• [Exercise instructions]: Only the lines from the one containing "Screen dimensions: 915x538" to the end of the material belong in your answer. Please copy them word for word.

• [Supplied information]:
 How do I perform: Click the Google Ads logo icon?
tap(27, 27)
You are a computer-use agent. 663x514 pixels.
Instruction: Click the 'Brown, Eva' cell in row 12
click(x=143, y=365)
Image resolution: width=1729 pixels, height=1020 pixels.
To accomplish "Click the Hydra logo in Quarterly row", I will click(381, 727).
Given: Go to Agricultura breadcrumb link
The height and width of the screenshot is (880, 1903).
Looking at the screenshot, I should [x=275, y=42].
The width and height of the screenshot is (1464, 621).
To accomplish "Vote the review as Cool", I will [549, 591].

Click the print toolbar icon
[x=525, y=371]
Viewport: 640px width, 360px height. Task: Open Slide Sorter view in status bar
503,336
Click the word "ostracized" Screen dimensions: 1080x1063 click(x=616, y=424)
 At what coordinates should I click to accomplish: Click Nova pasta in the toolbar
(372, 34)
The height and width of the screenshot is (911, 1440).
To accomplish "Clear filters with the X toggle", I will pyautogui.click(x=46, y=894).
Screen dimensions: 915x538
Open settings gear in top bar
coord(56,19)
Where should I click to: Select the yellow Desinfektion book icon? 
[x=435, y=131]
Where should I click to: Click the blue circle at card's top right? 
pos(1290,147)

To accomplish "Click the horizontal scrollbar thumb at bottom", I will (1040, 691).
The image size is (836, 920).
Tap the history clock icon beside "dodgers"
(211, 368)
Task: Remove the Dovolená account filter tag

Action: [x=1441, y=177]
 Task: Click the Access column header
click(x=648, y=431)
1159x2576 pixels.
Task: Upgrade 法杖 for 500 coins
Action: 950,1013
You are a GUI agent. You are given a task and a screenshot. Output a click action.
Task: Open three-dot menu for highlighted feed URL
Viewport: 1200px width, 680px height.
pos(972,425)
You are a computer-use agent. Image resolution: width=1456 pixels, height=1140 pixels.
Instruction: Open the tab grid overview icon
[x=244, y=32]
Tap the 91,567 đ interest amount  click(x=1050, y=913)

• [Exercise solution]:
Screen dimensions: 915x538
Open settings gear in top bar
coord(56,19)
Where should I click to: Select the yellow Desinfektion book icon? 
[x=435, y=131]
Where should I click to: Click the blue circle at card's top right? 
pos(1290,147)

To accomplish "Click the horizontal scrollbar thumb at bottom", I will (1040, 691).
The image size is (836, 920).
Tap the history clock icon beside "dodgers"
(211, 368)
Task: Remove the Dovolená account filter tag

Action: [x=1441, y=177]
 Task: Click the Access column header
click(x=648, y=431)
1159x2576 pixels.
Task: Upgrade 法杖 for 500 coins
Action: 950,1013
You are a GUI agent. You are given a task and a screenshot. Output a click action.
Task: Open three-dot menu for highlighted feed URL
Viewport: 1200px width, 680px height.
pos(972,425)
You are a computer-use agent. Image resolution: width=1456 pixels, height=1140 pixels.
Instruction: Open the tab grid overview icon
[x=244, y=32]
Tap the 91,567 đ interest amount  click(x=1050, y=913)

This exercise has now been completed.